Ducat Cakes (Dukátové Buchtičky)
Couple of you have asked me for a recipe for dúkatové buchtičky. This is a dish I remember fondly from my childhood. It was a common staple in my elementary school cafeteria, along with ryžový nákyp, probably because they both can be made easily in mass quantities and are popular with kids since they are both sweet. In Slovakia, we have a number of sweet main dishes. This is something I don’t believe is common in the American cuisine. Some other examples include plum dumplings, cabbage flakes, noodes with poppy seeds, and apple bread pudding.
The name of this dish translates as “ducat little buchty”. Buchty are the Slovak traditional baked good. They are sort of like American cookies in that everyone makes them, and in that the recipe varies from grandma to grandma. Ducats on the other hand were the ubiquitous coins of the Europe from the Middle Ages. The picture on the right (from Wikipedia) shows one from the Austro-Hungarian Empire, of which Czechoslovakia was part of until the end of World War I. So these are basically little sweet cakes the size of dukáty. If this were an American dish, they would probably be called the silver dollar cakes…

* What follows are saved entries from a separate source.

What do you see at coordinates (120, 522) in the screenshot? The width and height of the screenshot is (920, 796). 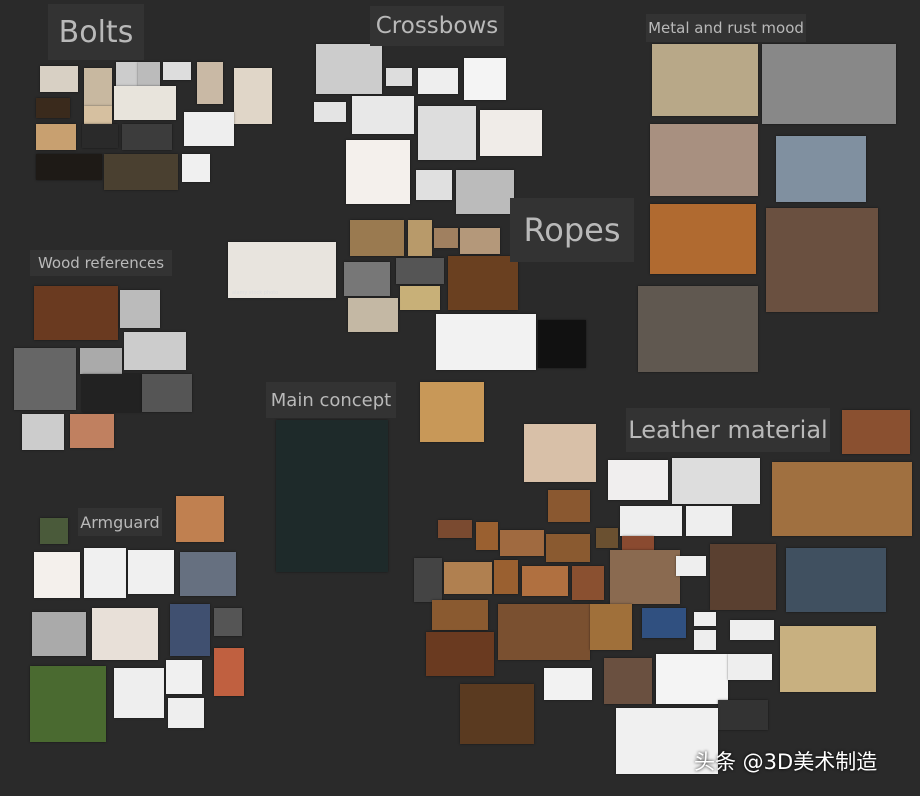 I see `group-label-armguard: Armguard` at bounding box center [120, 522].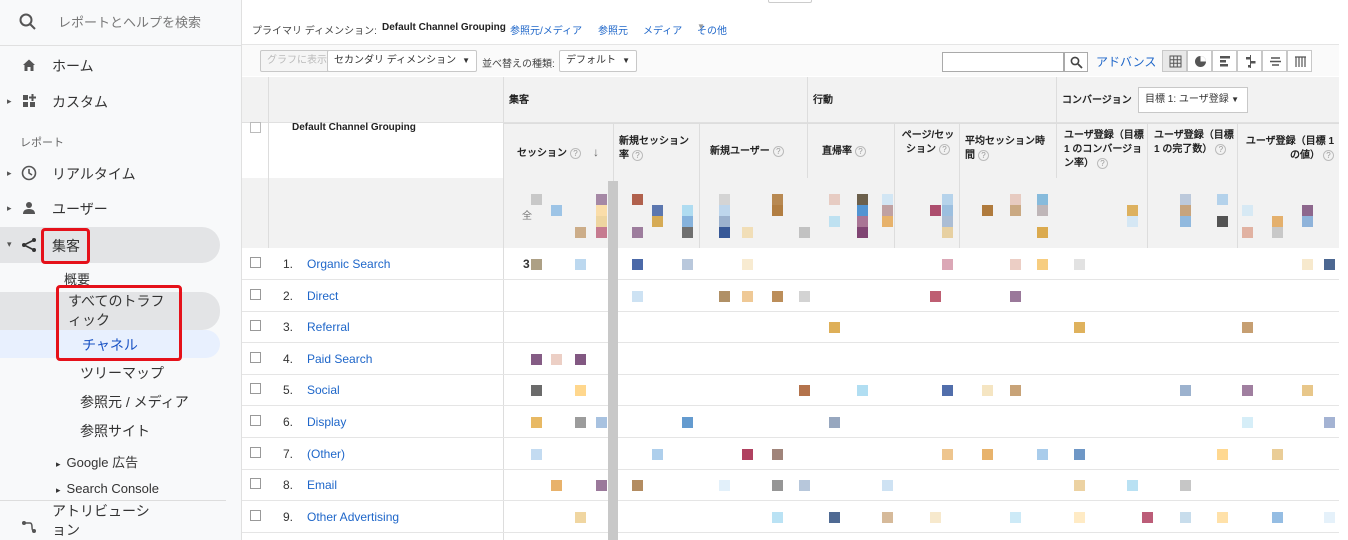 Image resolution: width=1348 pixels, height=540 pixels. What do you see at coordinates (1076, 62) in the screenshot?
I see `table-search-button` at bounding box center [1076, 62].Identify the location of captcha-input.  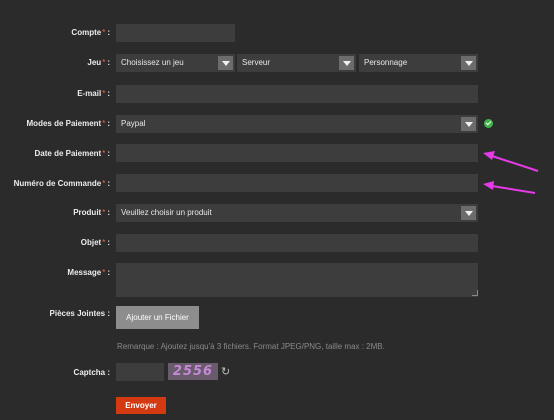
(140, 372). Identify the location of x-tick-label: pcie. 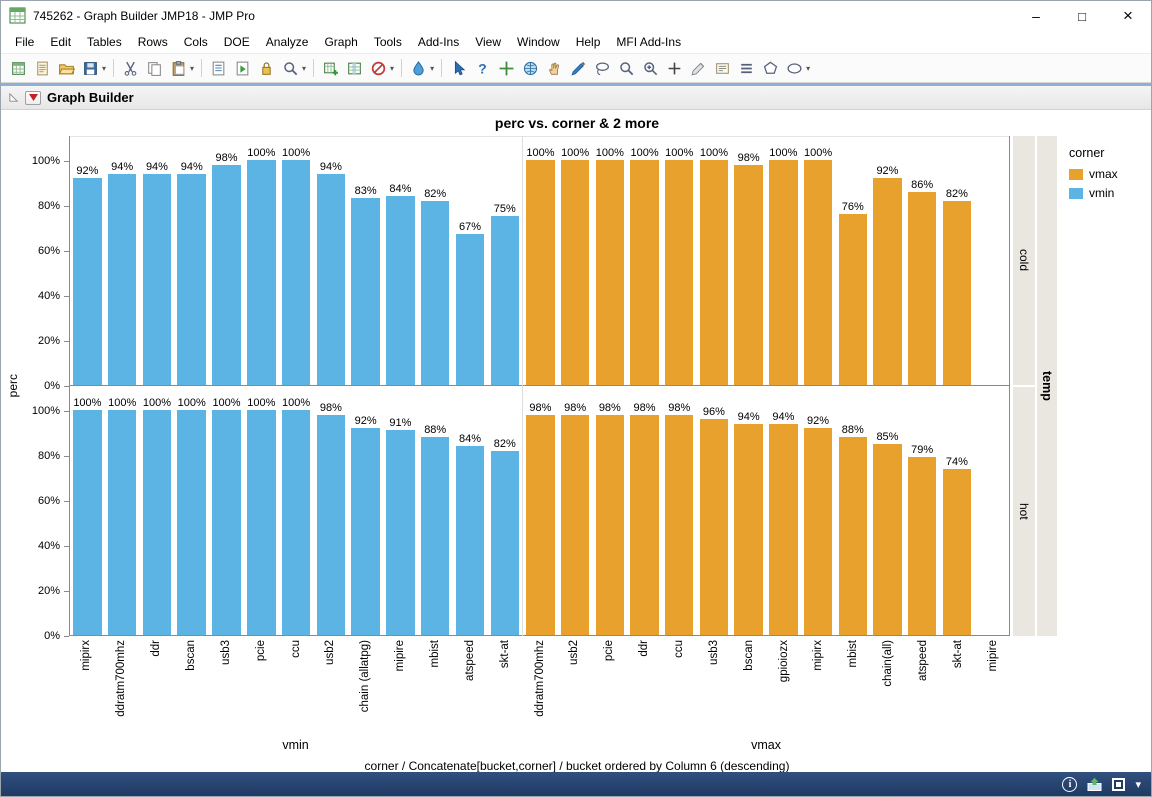
(609, 650).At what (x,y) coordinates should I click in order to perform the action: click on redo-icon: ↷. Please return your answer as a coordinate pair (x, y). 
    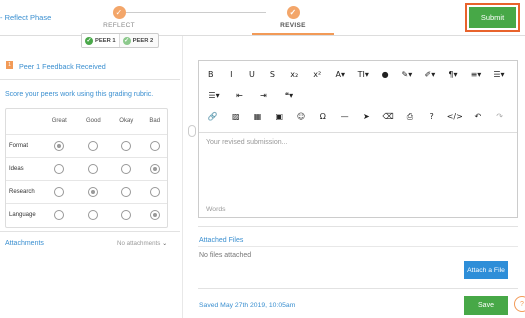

Unlike the traditional buchty, which are filled with apricot jam or cottage cheese, these are not filled. Instead, they are soaked in a vanilla cream. This makes them somewhat similar to bobalky. In making this dish, I followed the recipe from mimibazar. I also found another recipe in one of the Slovak cookbooks I have, however, that recipe was for some fancier kind I am not familiar with that had layers of ground nuts.
Ingredients: 250g (1 3/4 cups) all purpose flour, 1.5dl (0.6 cups) milk, one packet yeast, 4 teaspoons (25g) sugar, 1 medium egg, 4 tbsp oil, pinch of salt
Cream: Milk, vanilla pudding mix
Prep Time: About 3 hours to let the dough rise and then about 45 minutes
You will end up with a smooth dough. Transfer the dough onto a board dusted with flour and form into a loaf. Then cut into a number of slices. Take each slice between your palms and roll until you get a smooth cylinder.
Transfer the rolls onto a greased baking pan. Brush oil onto the outside side that will be touching another roll to prevent them from sticking. I also tried cutting out few buns with a circular cutter.
Next take a greased spatula and use it to make perpendicular cuts so that you end up with a small square buns. Let rise for about 30 minutes. In the meantime, preheat the oven to 375F. Bake for about 20 minutes.
While the dough is baking, prepare the cream. You could make vanilla cream from scratch by combining corn starch, milk, and vanilla sugar, however, I took the easy way and used one of the Jell-o cook-and-serve vanilla puddings. I didn’t measure the amounts but the important point is to use much less pudding mix than when making pudding so that you end up with thin cream instead of a thick pudding. To serve, separate the buns once they are cool enough to handle and add to the cream. Enjoy!